Contractor's Pollution Legal Liability (CPL) is intended to provide pollution liability coverage for any type of contracting operations. Whether for environmental companies performing environmental or remedial contracting or nonenvironmental contractors, such as general contractors and artisan contractors performing typical construction, CPL is a viable and cost-effective alternative to help finance a company's environmental liability losses. All contractors face environmental liability in four major areas: job site operations, transportation of waste/materials, disposal activities and owned/leased properties. CPL can be structured to address each of these areas of environmental risk.

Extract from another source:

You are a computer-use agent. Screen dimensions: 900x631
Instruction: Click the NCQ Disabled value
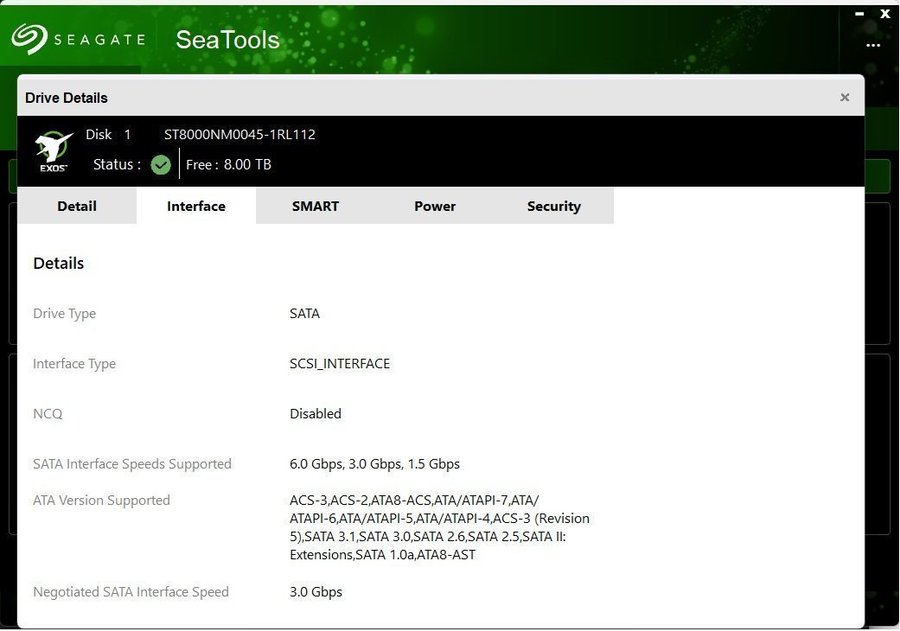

The typical CPL policy provides coverage for third-party bodily injury, property damage, cleanup costs, and defense costs which arise from covered operations performed by or on behalf of the contractor or named insured. Furthermore, CPL provides coverage to the named insured for vicarious pollution liability from subcontractors. CPL is offered with both occurrence and claims-made "triggers"; however, certain types of operations may restrict the use of the occurrence trigger. For example, when mold coverage is requested on high hazard operations, such as residential construction, CPL can be structured with an occurrence trigger on all pollution liability except mold. The mold liability coverage will be provided with a claims-made trigger. This allows a contractor currently insured with CPL to retain the occurrence trigger on all other pollution liability except mold. CPL can be written on both practice/blanket and project-specific policies.
A derivative of the CPL is the "combined form." Whether it be combined with professional liability (PL) for general contractors, construction managers, or specialty trades, or combined with Commercial General Liability (CGL) and PL for environmental firms, the combined approach is a cost-effective way to roll all three coverages into one program—not sacrificing one for the other because of price. The downside is the dilution of limits, especially when CGL is included.
Pollution Legal Liability (PLL) is intended to provide pollution liability coverage for environmental risks associated with the ownership/lease of property or operating a facility or site. PLL has applicability to virtually every industry that owns, leases, acquires or divests real estate. Where PLL was once used solely as an alternative for federally regulated facilities to post financial assurance under the various federal statutes, today its applicability is far more widespread. In addition to treators/storers/disposers/generators of hazardous waste/materials, industries such as the following are purchasing PLL coverage to finance environmental loss.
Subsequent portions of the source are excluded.